I found two blocking issues before this temp-scope hardening is safe to merge: the temp scope root is still globally mutable for same-account users via destructive operations, and the implementation no longer preserves the documented legacy temp URI compatibility. I also left one non-blocking test coverage suggestion.

[Hinotoi-agent]

Resolved the blocking temp-scope follow-ups in commit 33e0892.

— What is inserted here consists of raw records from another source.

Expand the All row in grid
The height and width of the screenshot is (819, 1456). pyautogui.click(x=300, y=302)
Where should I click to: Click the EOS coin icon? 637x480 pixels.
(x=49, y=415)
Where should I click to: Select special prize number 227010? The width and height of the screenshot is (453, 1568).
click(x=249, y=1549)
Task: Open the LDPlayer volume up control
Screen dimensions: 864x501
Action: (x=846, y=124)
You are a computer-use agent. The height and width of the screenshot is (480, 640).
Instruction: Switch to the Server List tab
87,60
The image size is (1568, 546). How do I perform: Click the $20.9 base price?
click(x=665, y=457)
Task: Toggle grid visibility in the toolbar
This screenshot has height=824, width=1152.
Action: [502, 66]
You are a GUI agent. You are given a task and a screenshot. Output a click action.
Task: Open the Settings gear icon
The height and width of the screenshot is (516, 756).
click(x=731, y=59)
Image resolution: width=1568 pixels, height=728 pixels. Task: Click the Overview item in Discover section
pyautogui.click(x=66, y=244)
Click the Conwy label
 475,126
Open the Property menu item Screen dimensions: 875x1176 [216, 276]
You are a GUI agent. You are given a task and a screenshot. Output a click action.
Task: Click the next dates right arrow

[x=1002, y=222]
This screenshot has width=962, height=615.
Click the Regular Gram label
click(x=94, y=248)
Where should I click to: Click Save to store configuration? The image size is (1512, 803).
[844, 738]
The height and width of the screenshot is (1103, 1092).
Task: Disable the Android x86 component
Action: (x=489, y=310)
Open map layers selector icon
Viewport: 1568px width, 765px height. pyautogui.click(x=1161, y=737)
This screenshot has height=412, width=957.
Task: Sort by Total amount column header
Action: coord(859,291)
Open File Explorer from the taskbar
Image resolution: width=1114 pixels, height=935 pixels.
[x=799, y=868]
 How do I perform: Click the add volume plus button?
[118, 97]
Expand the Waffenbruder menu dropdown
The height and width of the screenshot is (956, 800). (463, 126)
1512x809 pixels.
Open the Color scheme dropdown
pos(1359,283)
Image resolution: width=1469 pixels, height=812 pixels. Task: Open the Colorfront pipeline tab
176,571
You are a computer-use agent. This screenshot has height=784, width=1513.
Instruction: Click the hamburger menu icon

Validated on latest PR head 33e0892:

• PYTHONPATH=. python -m pytest -o addopts= tests/server/test_temp_scope_acl.py -q ✅ (5 passed)
• uv run pytest -o addopts= tests/server -q ⚠️ blocked here because the editable build expects the missing openviking/bin/ov artifact
• uv run ruff check openviking tests / uvx ruff check openviking tests ⚠️ repo currently has many unrelated pre-existing lint violations outside this change

What changed:

• blocked non-root destructive/mutating operations against viking://temp itself
• preserved access to legacy viking://temp/<temp-id> trees while keeping new temp URIs user-scoped
• added regression coverage for both edges in tests/server/test_temp_scope_acl.py

[Hinotoi-agent]

Addressed on the PR branch in bc1304a.

What changed:

• preserved legacy temp URI behavior when no explicit or bound request context is available, so callers without request context still get the historical viking://temp/<temp-id> shape instead of viking://temp/<user>/<temp-id>
• taught temp-space parsing to recognize the legacy shape as compatibility mode rather than treating the second segment as an owner-space segment
• added regression coverage for both legacy temp compatibility and the destructive viking://temp root edge case the review called out

Validation run:

• PYTHONPATH=/Users/lennon/.hermes/repos/volcengine__OpenViking /tmp/ovtest-venv/bin/python -m pytest -o addopts= tests/server/test_temp_scope_acl.py -q
• /tmp/ovtest-venv/bin/python -m ruff check openviking/storage/viking_fs.py tests/server/test_temp_scope_acl.py

Thanks — this should cover the two blocking issues plus the follow-up regression suggestion.

[qin-ctx]

I re-checked the latest patch after the previous feedback. The earlier temp-root mutation and legacy no-context compatibility issues are fixed, but the current legacy-temp compatibility heuristic introduces a new blocking ACL regression: a valid user space that matches the legacy temp-id pattern is now treated as globally accessible temp data.